Misconceptions about gay people

In response to Stacy Young’s letter, as well as Caleb Drake’s letter, I would like to point out a few important fallacies in their arguments. First of all, Mr. Drake states “Not only is it [homosexuality] non-productive in the procreation of our species, but it has been largely attributed to the spread of AIDS as well.” I won’t argue the first point, despite the problem of over-population in this world. But the second point shows a popular misconception, particularly among Christian conservatives, that AIDS is a “gay disease,” sent to strike down the immoral. This is a very misinformed and outdated perspective, considering that AIDS is now taking the vast majority of its victims in Africa and in third-world countries. In the United States, it heavily targets not only the gay population, but blacks and Hispanicsin particular, women and members of the lower class. To characterize AIDS as a “gay disease” and to target homosexuals as responsible for its spread is to miss the huge impact the disease has on the American population regardless of sexual preference or race. AIDS, as with many other STDs, does not target based upon the morality of the individual. Such organisms thrive where there is a path of least resistance, namely, the poor and uneducated, and the statistics on HIV infection and AIDS deaths in third world Africa and Latin America, as well as within the lower class of American society, show this clearly.

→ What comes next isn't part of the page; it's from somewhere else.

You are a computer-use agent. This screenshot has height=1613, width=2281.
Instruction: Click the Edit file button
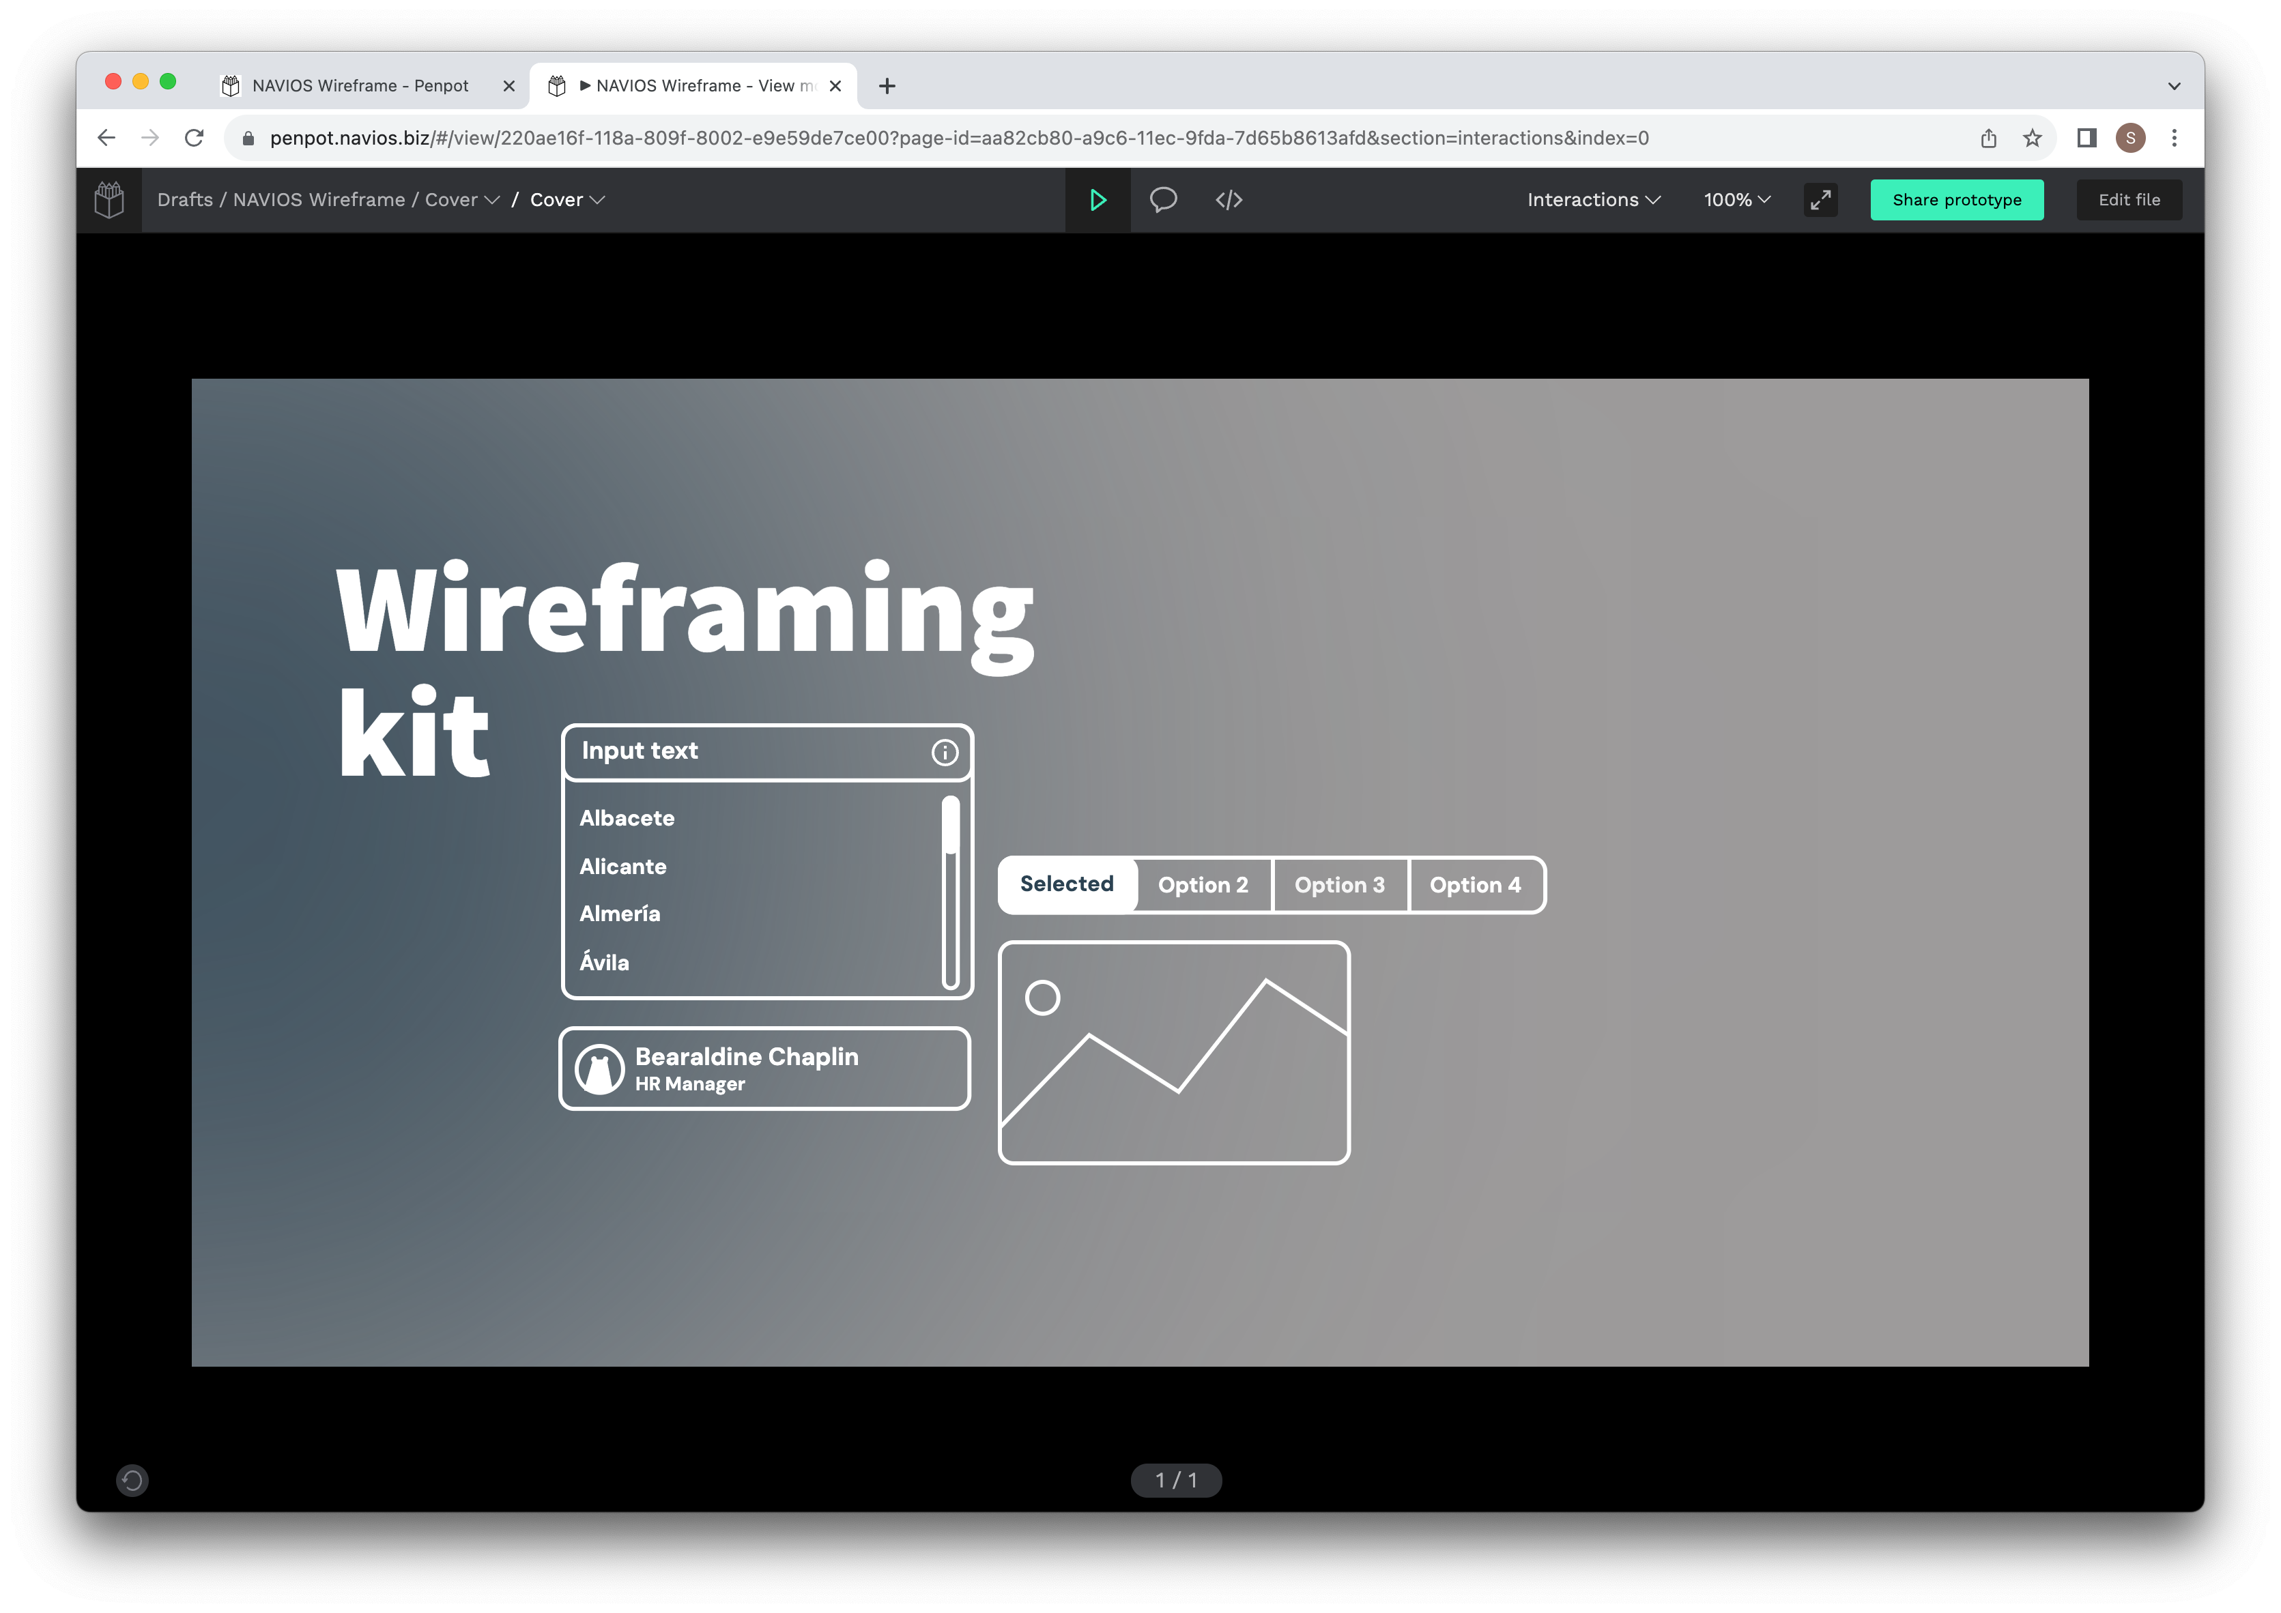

I would also like to challenge Ms. Young’s assertion that “everyone is capable of homosexuality, sexual immorality, murder, etc.” I for one do not think I am capable of intentional murder, not just because of ethical reasons. I have never felt the desire to kill Ms. Young. Have you? But I also question whether everyone is capable of being homosexual, since from my experience, sexual preference is not an experience of choice, in the same way as being left or right handed is not. Did you choose to be straight? Or were you just always naturally that way? Most gay people, in their youth, strive earnestly to be what society demands they should be and ultimately find that they cannot, because sexual preference, gay or straight, is not something you can just choose one day.

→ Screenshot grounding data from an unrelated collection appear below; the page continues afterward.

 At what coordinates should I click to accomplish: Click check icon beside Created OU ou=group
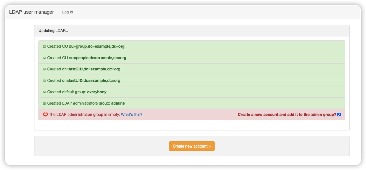tap(44, 47)
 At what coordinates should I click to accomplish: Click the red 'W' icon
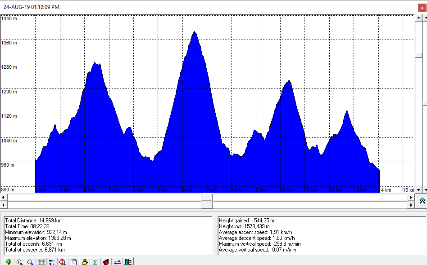(x=106, y=261)
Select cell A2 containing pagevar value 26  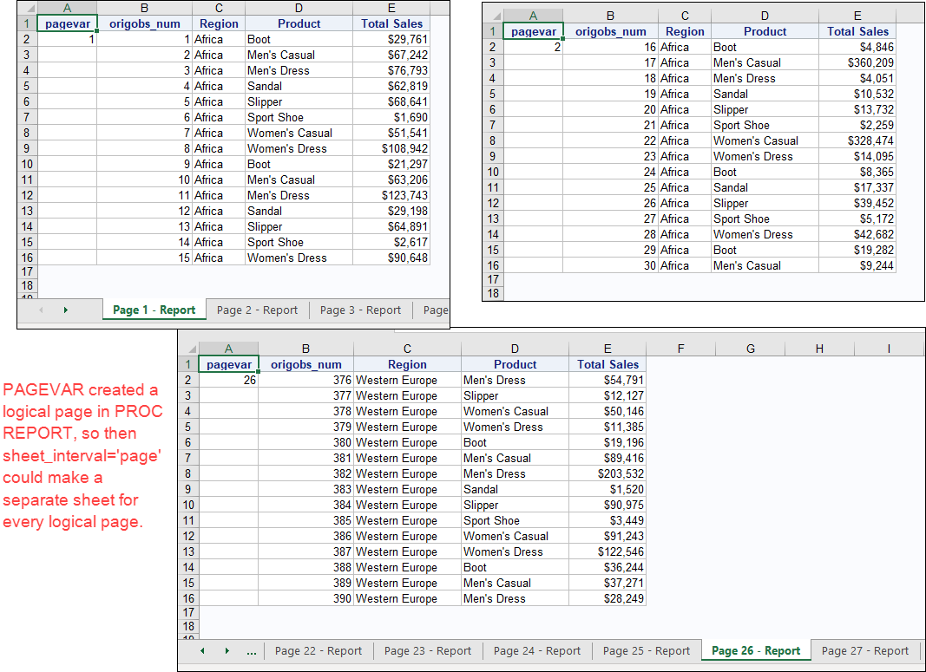point(227,379)
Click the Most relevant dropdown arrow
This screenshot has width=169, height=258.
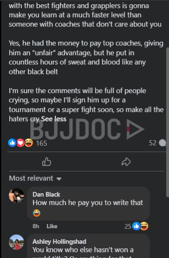tap(59, 179)
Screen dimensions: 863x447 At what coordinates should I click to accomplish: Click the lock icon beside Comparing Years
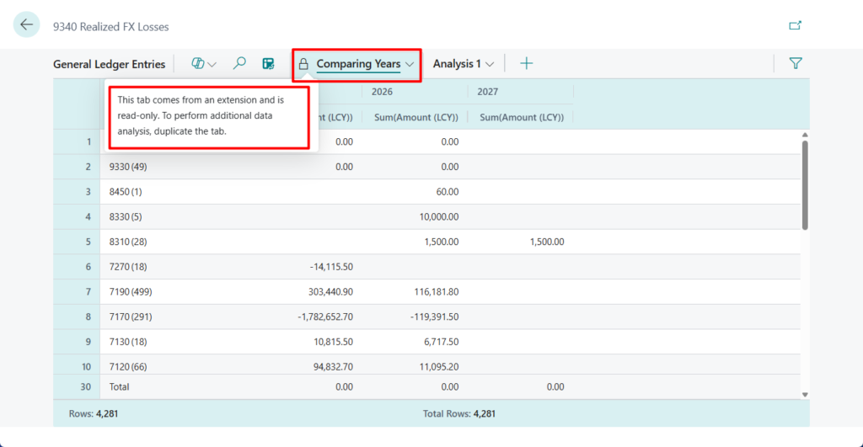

Nor is homosexuality the equivalent of pedophilia: “rape, child pornography and child molestation are all forms of homosexuality or sexual immorality. A male pedophile who lusts after young boys is homosexuality.” No, he’s a pedophile, and in fact, studies show that straight men are “twice as likely to sexually abuse children as homosexual men are,” and that as much as “92% of child abuse cases, including same gender sexual abuse, are perpetrated by heterosexuals” (Blumenfeld & Raymond, 1988). Maybe you should meet some gay people before you decide that they are only out to molest, rape, and exploit.

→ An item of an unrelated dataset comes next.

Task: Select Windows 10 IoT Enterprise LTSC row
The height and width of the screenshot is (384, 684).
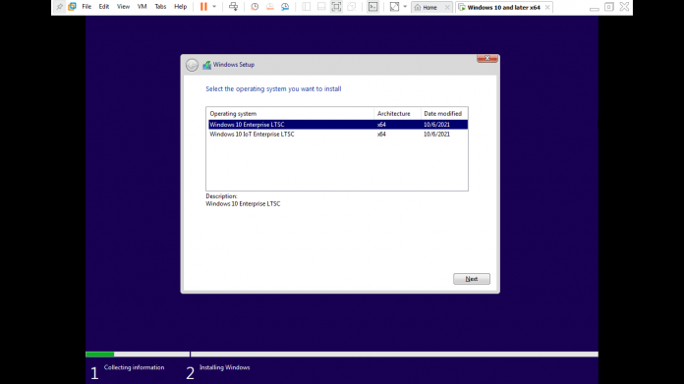Action: (338, 135)

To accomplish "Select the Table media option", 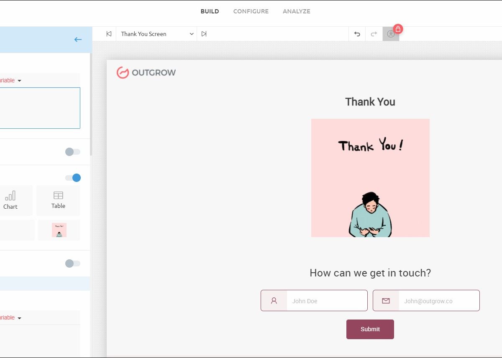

Ms. Young and Mr. Drake do not realize, when they make such intolerant and misinformed statements, that they are only proving Mr. Hill’s point! Though I would never demand Christians to “change” something about their religion or beliefs, as Hill suggests, I have met very few who have been tolerant of the idea that others might think differently and that that’s okay. Instead, it automatically becomes labeled as “liberal propaganda.” Most gay people do not ask, let alone demand, that Christians change these attitudes, while it is a common experience for me to come across a Christian telling me how I should live my life. This is the reality that gay people confront. While gay bashing may be rare, the truth is that gay people are everywhere, in every community, and many are forced to hide to protect themselves from the very prejudices “The Laramie Project” was about. We really must learn to tolerate each other better, as Mr. Hill suggests. That is what America is about, or at least what it should be about. Christianity didn’t kill Matthew Shepard, prejudice and intolerance did.